Copy each of the records exactly; leave nothing out.

▶ Pixel coordinate grounding data
[Start of Attachment]

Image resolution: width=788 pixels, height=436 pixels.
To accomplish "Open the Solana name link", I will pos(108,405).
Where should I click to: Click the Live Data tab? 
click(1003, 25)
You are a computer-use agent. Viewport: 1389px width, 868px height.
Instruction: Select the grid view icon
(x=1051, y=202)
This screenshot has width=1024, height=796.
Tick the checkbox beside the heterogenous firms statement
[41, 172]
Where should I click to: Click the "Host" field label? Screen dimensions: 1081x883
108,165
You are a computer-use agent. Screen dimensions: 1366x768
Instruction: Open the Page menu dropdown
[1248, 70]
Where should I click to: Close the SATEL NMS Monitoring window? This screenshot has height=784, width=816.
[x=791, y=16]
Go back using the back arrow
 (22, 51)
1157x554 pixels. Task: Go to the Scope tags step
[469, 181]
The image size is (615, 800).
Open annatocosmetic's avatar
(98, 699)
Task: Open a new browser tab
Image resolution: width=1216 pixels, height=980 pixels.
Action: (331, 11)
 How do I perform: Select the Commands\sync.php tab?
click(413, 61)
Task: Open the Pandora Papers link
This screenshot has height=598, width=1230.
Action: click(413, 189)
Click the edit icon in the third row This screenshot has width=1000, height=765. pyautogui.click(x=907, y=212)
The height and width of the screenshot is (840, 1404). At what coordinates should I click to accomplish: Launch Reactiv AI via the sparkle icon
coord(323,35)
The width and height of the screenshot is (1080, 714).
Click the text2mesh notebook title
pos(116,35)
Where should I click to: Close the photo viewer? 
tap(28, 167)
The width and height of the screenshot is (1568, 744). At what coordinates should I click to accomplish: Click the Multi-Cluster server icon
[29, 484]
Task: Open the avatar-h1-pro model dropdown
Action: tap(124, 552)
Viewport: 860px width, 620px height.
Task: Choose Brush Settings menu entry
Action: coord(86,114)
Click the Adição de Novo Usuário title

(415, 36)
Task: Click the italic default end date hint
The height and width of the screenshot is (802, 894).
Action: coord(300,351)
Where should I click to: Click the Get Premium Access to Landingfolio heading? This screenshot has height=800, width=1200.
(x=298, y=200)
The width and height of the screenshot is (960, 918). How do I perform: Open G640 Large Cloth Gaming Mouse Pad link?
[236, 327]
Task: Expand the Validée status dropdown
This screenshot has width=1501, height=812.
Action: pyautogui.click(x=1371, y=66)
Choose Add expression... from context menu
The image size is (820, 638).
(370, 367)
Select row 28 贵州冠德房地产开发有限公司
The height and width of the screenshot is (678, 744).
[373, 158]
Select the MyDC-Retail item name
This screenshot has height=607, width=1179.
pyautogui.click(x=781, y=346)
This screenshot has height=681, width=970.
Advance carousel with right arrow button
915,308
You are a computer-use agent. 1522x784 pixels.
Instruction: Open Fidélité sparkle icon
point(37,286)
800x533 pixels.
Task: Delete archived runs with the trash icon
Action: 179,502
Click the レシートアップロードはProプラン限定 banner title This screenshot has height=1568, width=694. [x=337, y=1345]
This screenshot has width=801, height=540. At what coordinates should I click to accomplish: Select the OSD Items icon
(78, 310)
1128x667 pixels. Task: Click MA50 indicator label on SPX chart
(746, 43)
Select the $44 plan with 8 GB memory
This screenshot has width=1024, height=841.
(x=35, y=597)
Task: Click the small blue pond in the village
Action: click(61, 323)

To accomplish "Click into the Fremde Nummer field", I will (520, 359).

[End of Attachment]

▶ Answer space
Image resolution: width=788 pixels, height=436 pixels.
To accomplish "Open the Solana name link", I will pos(108,405).
Where should I click to: Click the Live Data tab? 
click(1003, 25)
You are a computer-use agent. Viewport: 1389px width, 868px height.
Instruction: Select the grid view icon
(x=1051, y=202)
This screenshot has width=1024, height=796.
Tick the checkbox beside the heterogenous firms statement
[41, 172]
Where should I click to: Click the "Host" field label? Screen dimensions: 1081x883
108,165
You are a computer-use agent. Screen dimensions: 1366x768
Instruction: Open the Page menu dropdown
[1248, 70]
Where should I click to: Close the SATEL NMS Monitoring window? This screenshot has height=784, width=816.
[x=791, y=16]
Go back using the back arrow
 (22, 51)
1157x554 pixels. Task: Go to the Scope tags step
[469, 181]
The image size is (615, 800).
Open annatocosmetic's avatar
(98, 699)
Task: Open a new browser tab
Image resolution: width=1216 pixels, height=980 pixels.
Action: (331, 11)
 How do I perform: Select the Commands\sync.php tab?
click(413, 61)
Task: Open the Pandora Papers link
This screenshot has height=598, width=1230.
Action: click(413, 189)
Click the edit icon in the third row This screenshot has width=1000, height=765. pyautogui.click(x=907, y=212)
The height and width of the screenshot is (840, 1404). At what coordinates should I click to accomplish: Launch Reactiv AI via the sparkle icon
coord(323,35)
The width and height of the screenshot is (1080, 714).
Click the text2mesh notebook title
pos(116,35)
Where should I click to: Close the photo viewer? 
tap(28, 167)
The width and height of the screenshot is (1568, 744). At what coordinates should I click to accomplish: Click the Multi-Cluster server icon
[29, 484]
Task: Open the avatar-h1-pro model dropdown
Action: tap(124, 552)
Viewport: 860px width, 620px height.
Task: Choose Brush Settings menu entry
Action: coord(86,114)
Click the Adição de Novo Usuário title

(415, 36)
Task: Click the italic default end date hint
The height and width of the screenshot is (802, 894).
Action: coord(300,351)
Where should I click to: Click the Get Premium Access to Landingfolio heading? This screenshot has height=800, width=1200.
(x=298, y=200)
The width and height of the screenshot is (960, 918). How do I perform: Open G640 Large Cloth Gaming Mouse Pad link?
[236, 327]
Task: Expand the Validée status dropdown
This screenshot has width=1501, height=812.
Action: pyautogui.click(x=1371, y=66)
Choose Add expression... from context menu
The image size is (820, 638).
(370, 367)
Select row 28 贵州冠德房地产开发有限公司
The height and width of the screenshot is (678, 744).
[373, 158]
Select the MyDC-Retail item name
This screenshot has height=607, width=1179.
pyautogui.click(x=781, y=346)
This screenshot has height=681, width=970.
Advance carousel with right arrow button
915,308
You are a computer-use agent. 1522x784 pixels.
Instruction: Open Fidélité sparkle icon
point(37,286)
800x533 pixels.
Task: Delete archived runs with the trash icon
Action: 179,502
Click the レシートアップロードはProプラン限定 banner title This screenshot has height=1568, width=694. [x=337, y=1345]
This screenshot has width=801, height=540. At what coordinates should I click to accomplish: Select the OSD Items icon
(78, 310)
1128x667 pixels. Task: Click MA50 indicator label on SPX chart
(746, 43)
Select the $44 plan with 8 GB memory
This screenshot has width=1024, height=841.
(x=35, y=597)
Task: Click the small blue pond in the village
Action: click(61, 323)

To accomplish "Click into the Fremde Nummer field", I will (520, 359).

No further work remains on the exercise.